Efficient Personalized Text-to-image Generation by Leveraging Textual Subspace
Shian Du, Xiaotian Cheng, Qi Qian, Henglu Wei, Yi Xu, Xiangyang Ji
TL;DR
BaTex tackles the inefficiency and limited prompt compatibility of prior personalized text-to-image methods by learning target embeddings within a low-dimensional textual subspace constructed from pre-trained vocabularies. By leveraging a self-expressiveness principle, BaTex represents any target embedding as a linear combination of basis embeddings and optimizes in this restricted subspace, improving text-to-image alignment while maintaining reconstruction quality.
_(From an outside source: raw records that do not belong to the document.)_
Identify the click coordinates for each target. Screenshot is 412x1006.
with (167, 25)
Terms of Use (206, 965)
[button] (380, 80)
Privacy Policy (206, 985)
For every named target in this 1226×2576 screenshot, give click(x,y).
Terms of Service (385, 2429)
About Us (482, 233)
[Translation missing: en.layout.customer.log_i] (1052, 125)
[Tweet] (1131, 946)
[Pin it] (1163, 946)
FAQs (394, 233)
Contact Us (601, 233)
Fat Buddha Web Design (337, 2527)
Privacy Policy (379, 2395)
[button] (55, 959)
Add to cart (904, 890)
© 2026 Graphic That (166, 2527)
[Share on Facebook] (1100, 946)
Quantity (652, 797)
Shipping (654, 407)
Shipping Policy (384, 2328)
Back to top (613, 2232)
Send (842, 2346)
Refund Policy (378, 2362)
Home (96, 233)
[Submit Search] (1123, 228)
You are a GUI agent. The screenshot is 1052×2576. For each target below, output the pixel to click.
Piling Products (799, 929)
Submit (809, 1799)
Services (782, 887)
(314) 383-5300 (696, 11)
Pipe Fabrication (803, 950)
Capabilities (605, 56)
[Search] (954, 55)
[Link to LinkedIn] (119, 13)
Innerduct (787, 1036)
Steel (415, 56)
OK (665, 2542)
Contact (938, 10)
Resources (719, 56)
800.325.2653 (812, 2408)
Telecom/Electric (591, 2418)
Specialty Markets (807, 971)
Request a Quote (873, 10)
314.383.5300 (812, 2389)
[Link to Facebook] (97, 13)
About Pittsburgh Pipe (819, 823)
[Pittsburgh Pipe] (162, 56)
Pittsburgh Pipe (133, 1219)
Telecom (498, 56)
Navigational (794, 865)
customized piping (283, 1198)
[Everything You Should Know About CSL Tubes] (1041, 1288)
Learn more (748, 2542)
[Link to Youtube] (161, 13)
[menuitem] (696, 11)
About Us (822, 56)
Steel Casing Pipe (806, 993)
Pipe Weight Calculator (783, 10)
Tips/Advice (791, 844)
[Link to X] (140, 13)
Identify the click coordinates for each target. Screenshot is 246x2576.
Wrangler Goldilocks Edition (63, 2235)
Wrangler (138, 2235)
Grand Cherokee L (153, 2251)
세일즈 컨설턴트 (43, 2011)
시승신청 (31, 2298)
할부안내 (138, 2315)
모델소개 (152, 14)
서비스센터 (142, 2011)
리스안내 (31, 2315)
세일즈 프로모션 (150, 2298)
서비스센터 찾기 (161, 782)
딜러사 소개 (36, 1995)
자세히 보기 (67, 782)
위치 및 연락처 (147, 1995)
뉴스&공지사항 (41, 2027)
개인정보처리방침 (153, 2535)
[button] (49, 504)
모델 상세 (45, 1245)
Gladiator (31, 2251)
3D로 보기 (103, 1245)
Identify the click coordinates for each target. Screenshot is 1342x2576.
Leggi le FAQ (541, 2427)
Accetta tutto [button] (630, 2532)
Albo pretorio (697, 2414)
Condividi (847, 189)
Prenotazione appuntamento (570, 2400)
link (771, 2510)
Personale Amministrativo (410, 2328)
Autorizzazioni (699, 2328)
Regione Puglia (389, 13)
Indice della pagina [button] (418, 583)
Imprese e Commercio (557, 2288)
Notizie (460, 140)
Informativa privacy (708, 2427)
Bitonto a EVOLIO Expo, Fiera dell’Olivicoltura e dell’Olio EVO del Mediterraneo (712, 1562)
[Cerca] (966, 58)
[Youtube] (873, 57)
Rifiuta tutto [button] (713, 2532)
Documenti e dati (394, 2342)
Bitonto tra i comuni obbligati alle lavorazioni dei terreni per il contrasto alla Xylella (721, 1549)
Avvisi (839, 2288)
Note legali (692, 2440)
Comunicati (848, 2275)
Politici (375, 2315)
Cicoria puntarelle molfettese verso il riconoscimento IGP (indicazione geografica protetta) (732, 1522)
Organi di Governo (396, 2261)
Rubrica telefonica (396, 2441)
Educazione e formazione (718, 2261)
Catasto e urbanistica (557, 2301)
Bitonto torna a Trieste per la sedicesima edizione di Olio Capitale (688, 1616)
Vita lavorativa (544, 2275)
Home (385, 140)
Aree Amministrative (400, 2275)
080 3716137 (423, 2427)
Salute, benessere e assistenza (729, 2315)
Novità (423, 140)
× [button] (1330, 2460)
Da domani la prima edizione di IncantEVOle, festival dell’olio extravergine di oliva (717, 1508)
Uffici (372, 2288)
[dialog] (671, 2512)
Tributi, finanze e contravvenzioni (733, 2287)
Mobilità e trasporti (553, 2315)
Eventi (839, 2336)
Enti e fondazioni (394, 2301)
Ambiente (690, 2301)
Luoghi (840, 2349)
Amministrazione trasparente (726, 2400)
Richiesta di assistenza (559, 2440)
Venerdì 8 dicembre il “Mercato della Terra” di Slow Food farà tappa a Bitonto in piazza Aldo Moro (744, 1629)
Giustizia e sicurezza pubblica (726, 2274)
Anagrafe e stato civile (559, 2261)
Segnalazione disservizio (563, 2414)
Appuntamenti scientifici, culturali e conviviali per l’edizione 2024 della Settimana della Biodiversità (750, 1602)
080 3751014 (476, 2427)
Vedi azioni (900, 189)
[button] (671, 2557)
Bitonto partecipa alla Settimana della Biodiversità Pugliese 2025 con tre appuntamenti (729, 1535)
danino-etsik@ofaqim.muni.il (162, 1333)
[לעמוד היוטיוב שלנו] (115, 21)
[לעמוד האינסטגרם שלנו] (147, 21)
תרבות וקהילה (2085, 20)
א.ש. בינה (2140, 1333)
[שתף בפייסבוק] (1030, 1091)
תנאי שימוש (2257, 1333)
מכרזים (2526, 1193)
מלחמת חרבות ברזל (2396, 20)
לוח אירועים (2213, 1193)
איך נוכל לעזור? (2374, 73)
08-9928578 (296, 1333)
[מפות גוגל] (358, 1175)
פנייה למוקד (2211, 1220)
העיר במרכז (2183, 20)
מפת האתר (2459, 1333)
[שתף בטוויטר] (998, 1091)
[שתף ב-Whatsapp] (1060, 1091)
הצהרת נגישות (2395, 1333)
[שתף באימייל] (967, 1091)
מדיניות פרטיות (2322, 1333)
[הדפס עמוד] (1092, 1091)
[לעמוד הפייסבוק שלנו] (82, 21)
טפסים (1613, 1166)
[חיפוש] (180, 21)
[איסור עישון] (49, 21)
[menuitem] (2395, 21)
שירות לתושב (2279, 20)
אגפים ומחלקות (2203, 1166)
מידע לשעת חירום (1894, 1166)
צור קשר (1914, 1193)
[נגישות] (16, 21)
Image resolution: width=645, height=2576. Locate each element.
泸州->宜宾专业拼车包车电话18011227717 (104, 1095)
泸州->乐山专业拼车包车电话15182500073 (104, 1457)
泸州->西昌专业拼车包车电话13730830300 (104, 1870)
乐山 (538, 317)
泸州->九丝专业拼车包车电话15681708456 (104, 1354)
The method includes a rank-based basis selection strategy to ensure semantically relevant basis vectors and a theoretical result showing the update is equivalent to a projection with rank d1. Empirically, BaTex outperforms existing embedding-only approaches in text alignment and competes with model-fine-tuning methods, while offering faster convergence and robustness to initialization, making personalized generation more scalable and controllable.
Abstract
Personalized text-to-image generation has attracted unprecedented attention in the recent few years due to its unique capability of generating highly-personalized images via using the input concept dataset and novel textual prompt. However, previous methods solely focus on the performance of the reconstruction task, degrading its ability to combine with different textual prompt. Besides, optimizing in the high-dimensional embedding space usually leads to unnecessary time-consuming training process and slow convergence. To address these issues, we propose an efficient method to explore the target embedding in a textual subspace, drawing inspiration from the self-expressiveness property. Additionally, we propose an efficient selection strategy for determining the basis vectors of the textual subspace. The experimental evaluations demonstrate that the learned embedding can not only faithfully reconstruct input image, but also significantly improves its alignment with novel input textual prompt. Furthermore, we observe that optimizing in the textual subspace leads to an significant improvement of the robustness to the initial word, relaxing the constraint that requires users to input the most relevant initial word. Our method opens the door to more efficient representation learning for personalized text-to-image generation.